South Korean President Lee Myung-bak and Thai Prime Minister Abhisit Vejjajiva agreed that the test goes against international efforts to prevent nuclear proliferation and “undermines peace and stability not only in East Asia but also in the whole world,” Lee Dong-kwan, the South Korean president’s chief spokesman, told reporters.
They also agreed to exert diplomatic pressure to assure North Korea complies with U.N. Security Council resolutions and “promptly returns to six-party talks” aimed at ridding it of nuclear weapons.
As I pointed out the other day this is something that needed to be done.
Unfortunately, we’ve been buying the same horse again and again over the period of the last 50 years and President Obama is likely to keep doing it for the same reason that Ike did: unless we want to risk all-out war with China the amount of pressure we can put on North Korea is limited. Now we’re not just worried about war with China but about losing China’s cooperation as a vendor and money lender. Considering China’s veto-wielding seat as a permanent member of the UN Security council and that China is North Korea’s most important patron, the likelihood of further sanctions against North Korea is very slim. A few moments ago I heard William Krystal on Fox’s sunday morning news program urge lobbing a few missiles at North Korean sites to give them the general idea of the sort of consequences that President Obama and now Secretary Gates has warned of. That won’t happen for the same reasons that the Korean War was suspended more than 50 years ago rather than concluded.

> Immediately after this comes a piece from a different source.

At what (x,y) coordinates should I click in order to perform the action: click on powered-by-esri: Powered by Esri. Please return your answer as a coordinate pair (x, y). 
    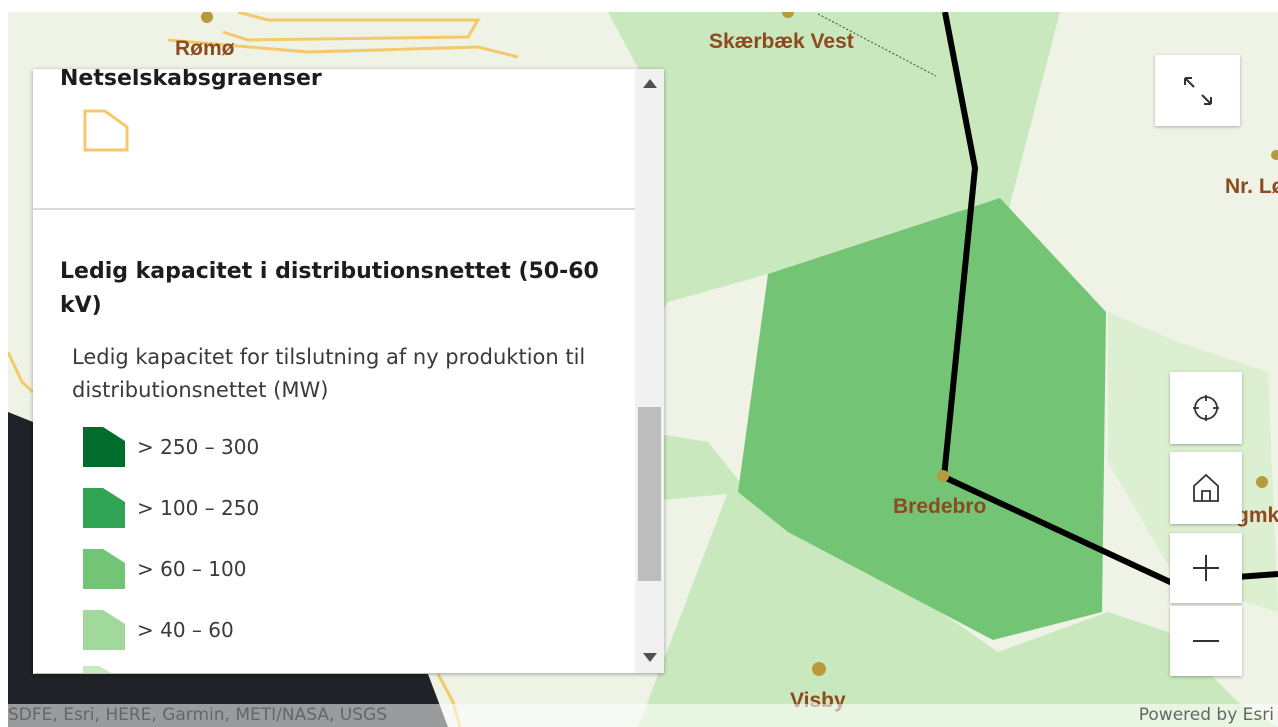
    Looking at the image, I should click on (1206, 716).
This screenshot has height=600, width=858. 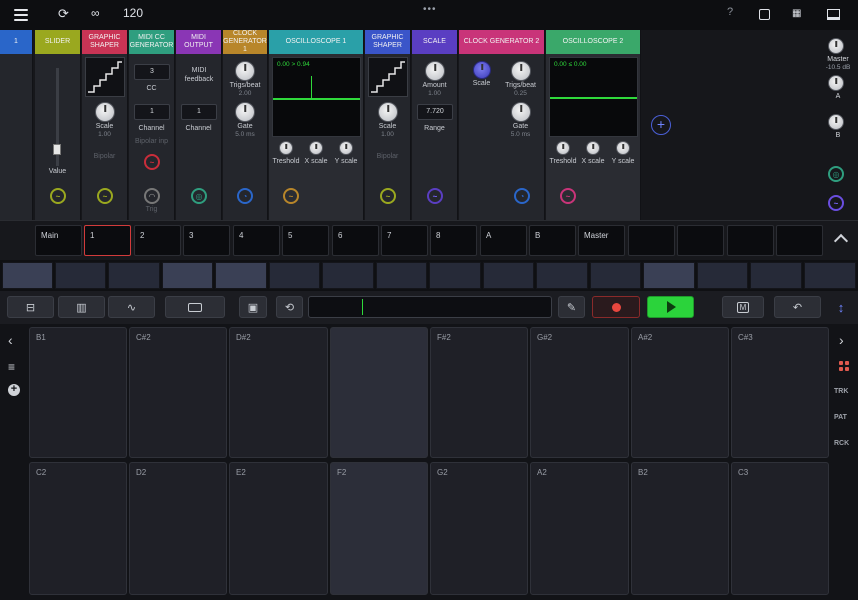 I want to click on channel-field: 1, so click(x=152, y=112).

Unless there are same actual, positive, measures that Washington is willing and able to implement these warning are just so much bluster and I have little doubt that’s how the North Koreans interpret them. We have already accepted North Korea’s possession of nuclear weapons and its proliferation of nuclear technology. Pronouncements about this or that being unacceptable without the means or the will to do anything about it is a sign of weakness.
I hope we are courting China for its participation in the program to interdict ships leaving North Korean ports that might be carrying missile or nuclear weapons parts. That would give them the general idea and North Korea’s not becoming the nuclear technology vendor to any comer is in China’s interest as it is in ours.
The coin pictured above is a North Korean ½ chon, worth about four cents.